#### MATERIALE

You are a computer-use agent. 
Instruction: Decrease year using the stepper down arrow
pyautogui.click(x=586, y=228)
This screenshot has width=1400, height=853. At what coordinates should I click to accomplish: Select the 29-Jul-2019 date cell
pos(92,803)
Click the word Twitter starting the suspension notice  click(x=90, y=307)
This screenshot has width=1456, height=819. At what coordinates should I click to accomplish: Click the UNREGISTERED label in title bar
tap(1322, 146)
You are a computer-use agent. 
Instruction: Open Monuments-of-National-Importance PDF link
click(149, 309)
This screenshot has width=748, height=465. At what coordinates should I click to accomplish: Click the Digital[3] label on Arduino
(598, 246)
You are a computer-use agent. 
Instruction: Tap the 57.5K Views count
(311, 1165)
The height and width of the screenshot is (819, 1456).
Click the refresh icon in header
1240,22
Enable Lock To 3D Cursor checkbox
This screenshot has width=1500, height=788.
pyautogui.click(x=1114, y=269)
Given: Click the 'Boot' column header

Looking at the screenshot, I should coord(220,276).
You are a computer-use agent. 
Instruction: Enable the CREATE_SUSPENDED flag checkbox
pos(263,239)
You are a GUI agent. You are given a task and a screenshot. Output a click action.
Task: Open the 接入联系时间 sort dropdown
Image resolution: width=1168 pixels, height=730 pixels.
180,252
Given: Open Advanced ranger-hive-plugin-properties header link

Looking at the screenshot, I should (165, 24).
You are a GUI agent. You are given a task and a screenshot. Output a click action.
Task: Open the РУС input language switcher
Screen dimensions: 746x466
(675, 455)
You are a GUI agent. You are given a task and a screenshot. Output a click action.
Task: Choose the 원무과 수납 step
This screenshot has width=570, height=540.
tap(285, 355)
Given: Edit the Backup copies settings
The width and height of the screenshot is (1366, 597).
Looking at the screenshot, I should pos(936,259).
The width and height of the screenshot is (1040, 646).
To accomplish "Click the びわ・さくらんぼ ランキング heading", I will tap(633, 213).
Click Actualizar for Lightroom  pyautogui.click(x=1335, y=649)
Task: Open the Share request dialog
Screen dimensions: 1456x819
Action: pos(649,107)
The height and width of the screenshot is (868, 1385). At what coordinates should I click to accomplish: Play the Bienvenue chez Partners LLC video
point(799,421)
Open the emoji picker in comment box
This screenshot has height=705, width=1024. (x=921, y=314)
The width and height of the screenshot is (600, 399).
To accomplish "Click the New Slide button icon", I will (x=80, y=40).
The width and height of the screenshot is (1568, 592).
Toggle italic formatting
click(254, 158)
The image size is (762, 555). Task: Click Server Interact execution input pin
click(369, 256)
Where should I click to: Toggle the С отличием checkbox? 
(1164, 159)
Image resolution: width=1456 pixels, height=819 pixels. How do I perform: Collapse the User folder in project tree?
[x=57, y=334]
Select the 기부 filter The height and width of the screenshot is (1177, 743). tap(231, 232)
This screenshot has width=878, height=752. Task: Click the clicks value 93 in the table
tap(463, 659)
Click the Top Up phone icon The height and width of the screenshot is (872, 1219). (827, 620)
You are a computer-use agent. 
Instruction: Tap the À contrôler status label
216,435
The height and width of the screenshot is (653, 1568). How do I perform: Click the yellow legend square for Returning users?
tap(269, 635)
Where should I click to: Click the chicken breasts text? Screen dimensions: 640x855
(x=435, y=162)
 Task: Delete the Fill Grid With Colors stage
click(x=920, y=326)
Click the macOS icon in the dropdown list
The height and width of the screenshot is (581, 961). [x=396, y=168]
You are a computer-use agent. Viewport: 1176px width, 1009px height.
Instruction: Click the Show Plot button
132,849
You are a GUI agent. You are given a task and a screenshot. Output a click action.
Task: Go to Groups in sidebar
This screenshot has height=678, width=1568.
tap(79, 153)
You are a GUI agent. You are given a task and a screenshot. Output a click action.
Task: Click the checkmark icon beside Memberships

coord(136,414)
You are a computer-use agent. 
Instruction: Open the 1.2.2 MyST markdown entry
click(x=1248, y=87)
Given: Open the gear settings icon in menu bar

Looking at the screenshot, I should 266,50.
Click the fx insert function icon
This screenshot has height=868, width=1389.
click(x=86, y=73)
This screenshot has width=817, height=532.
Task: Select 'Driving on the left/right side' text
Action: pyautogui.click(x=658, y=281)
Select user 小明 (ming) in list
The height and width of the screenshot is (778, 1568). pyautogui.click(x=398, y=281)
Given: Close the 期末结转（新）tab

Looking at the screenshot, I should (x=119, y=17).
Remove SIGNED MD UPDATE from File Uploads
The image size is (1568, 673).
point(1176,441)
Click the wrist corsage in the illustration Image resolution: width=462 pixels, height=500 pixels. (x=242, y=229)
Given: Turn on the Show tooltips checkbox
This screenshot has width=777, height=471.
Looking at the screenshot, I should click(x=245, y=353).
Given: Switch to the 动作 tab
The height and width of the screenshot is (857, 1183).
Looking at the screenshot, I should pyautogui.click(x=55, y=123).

########

Riporta testualmente le righe dei record dalla riga che contiene "The height and width of the screenshot is (868, 1385)." fino alla riga che contiene "tap(79, 153)", entrambe incluse.

The height and width of the screenshot is (868, 1385). At what coordinates should I click to accomplish: Play the Bienvenue chez Partners LLC video
point(799,421)
Open the emoji picker in comment box
This screenshot has height=705, width=1024. (x=921, y=314)
The width and height of the screenshot is (600, 399).
To accomplish "Click the New Slide button icon", I will (x=80, y=40).
The width and height of the screenshot is (1568, 592).
Toggle italic formatting
click(254, 158)
The image size is (762, 555). Task: Click Server Interact execution input pin
click(369, 256)
Where should I click to: Toggle the С отличием checkbox? 
(1164, 159)
Image resolution: width=1456 pixels, height=819 pixels. How do I perform: Collapse the User folder in project tree?
[x=57, y=334]
Select the 기부 filter The height and width of the screenshot is (1177, 743). tap(231, 232)
This screenshot has width=878, height=752. Task: Click the clicks value 93 in the table
tap(463, 659)
Click the Top Up phone icon The height and width of the screenshot is (872, 1219). (827, 620)
You are a computer-use agent. 
Instruction: Tap the À contrôler status label
216,435
The height and width of the screenshot is (653, 1568). How do I perform: Click the yellow legend square for Returning users?
tap(269, 635)
Where should I click to: Click the chicken breasts text? Screen dimensions: 640x855
(x=435, y=162)
 Task: Delete the Fill Grid With Colors stage
click(x=920, y=326)
Click the macOS icon in the dropdown list
The height and width of the screenshot is (581, 961). [x=396, y=168]
You are a computer-use agent. Viewport: 1176px width, 1009px height.
Instruction: Click the Show Plot button
132,849
You are a GUI agent. You are given a task and a screenshot. Output a click action.
Task: Go to Groups in sidebar
This screenshot has height=678, width=1568.
tap(79, 153)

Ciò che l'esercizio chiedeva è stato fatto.